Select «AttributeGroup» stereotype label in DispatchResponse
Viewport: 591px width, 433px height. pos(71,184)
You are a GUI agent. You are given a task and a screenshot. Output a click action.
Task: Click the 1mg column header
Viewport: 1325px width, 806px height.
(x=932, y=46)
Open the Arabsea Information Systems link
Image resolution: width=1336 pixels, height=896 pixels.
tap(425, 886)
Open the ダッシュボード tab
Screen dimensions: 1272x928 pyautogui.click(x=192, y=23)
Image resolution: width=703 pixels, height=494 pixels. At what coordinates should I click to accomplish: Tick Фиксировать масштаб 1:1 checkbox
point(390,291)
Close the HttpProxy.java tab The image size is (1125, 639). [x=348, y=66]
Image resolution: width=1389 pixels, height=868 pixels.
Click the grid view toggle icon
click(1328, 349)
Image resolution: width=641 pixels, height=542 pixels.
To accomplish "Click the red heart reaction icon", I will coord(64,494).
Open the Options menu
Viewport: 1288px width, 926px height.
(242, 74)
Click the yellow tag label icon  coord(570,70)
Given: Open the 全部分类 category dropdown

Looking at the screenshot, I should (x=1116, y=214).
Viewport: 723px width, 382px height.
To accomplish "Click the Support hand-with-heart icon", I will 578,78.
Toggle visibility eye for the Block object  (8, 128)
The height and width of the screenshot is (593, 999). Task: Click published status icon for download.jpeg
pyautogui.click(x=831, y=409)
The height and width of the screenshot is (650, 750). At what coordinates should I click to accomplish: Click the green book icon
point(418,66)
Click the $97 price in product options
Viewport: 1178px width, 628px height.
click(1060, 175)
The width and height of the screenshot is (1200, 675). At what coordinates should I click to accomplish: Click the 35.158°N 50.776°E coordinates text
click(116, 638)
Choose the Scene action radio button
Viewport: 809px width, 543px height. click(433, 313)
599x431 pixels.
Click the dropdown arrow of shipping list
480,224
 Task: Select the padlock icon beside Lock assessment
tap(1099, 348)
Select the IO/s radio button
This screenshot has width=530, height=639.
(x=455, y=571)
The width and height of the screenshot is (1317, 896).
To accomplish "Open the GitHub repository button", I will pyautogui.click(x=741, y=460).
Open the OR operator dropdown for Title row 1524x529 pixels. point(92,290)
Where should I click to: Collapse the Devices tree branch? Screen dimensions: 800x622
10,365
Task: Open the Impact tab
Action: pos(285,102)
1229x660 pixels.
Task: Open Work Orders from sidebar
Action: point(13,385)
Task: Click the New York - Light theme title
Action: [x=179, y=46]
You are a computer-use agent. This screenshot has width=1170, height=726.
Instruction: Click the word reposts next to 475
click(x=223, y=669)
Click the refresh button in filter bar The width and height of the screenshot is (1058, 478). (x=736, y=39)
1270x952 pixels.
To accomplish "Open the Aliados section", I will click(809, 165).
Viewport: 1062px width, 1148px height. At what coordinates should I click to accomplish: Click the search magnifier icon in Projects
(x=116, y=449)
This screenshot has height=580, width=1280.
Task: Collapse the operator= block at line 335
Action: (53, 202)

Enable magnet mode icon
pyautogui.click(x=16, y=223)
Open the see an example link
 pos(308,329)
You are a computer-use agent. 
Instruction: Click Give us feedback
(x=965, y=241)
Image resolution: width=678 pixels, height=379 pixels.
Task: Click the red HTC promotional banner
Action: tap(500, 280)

Activity —
Search the material for the word "computer" and copy each line where it occurs.

Response to this exercise —
You are a computer-use agent. This screenshot has width=1170, height=726.
You are a computer-use agent. 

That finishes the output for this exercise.